Comment by divbzero
9 hours ago
> Primary sources:
> Maskelyne’s notes: https://doi.org/10.1098/rstl.1775.0050
> Hutton’s notes: https://doi.org/10.1098/rstl.1778.0034
> Cavendish’s notes on his own experiment: https://doi.org/10.1098/rstl.1798.0022
I got to reproduce Cavendish’s experiment when I was a student. Love that we can easily read the primary source today, archived and indexed by DOI.
I'd love to know what a sufficiently high precision plumb bob is like. Is it very tall? How on Earth does one calibrate it?
> Using the stars as a reference, Maskelyne’s team found that the plumb lines on either side of the mountain pointed just 0.0152 degrees apart.
I'm really interested in knowing how they could get such a precise measurement (even accounting for errors), especially in the field (outdoor). There's no figure depicting the apparatus they used, I wonder how it looked like.
Sometimes, I just ponder at how ignorant I am. If I was tasked with the same assignment, I'd definitely fail and this was performed 250 ago!

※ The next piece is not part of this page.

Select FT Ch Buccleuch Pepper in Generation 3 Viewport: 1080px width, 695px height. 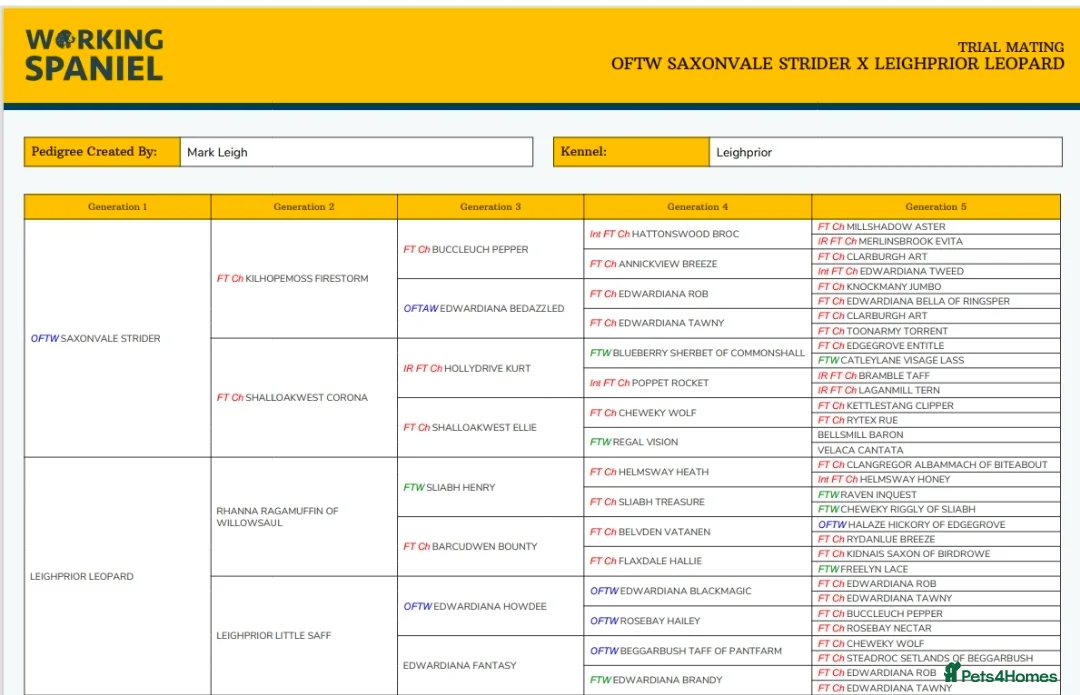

Maybe something similar to a vernier caliper.
From Wikipedia:
> The first caliper with a secondary scale, which contributed extra precision, was invented in 1631 by the French mathematician Pierre Vernier (1580–1637).[1] Its use was described in detail in English in Navigatio Britannica (1750) by mathematician and historian John Barrow.[2] While calipers are the most typical use of vernier scales today, they were originally developed for angle-measuring instruments such as astronomical quadrants.
https://en.wikipedia.org/wiki/Vernier_scale
So it would have been a contemporaneous technique with that initial angle measurement, and the use of a Vernier scale for angular measurements would have itself been common.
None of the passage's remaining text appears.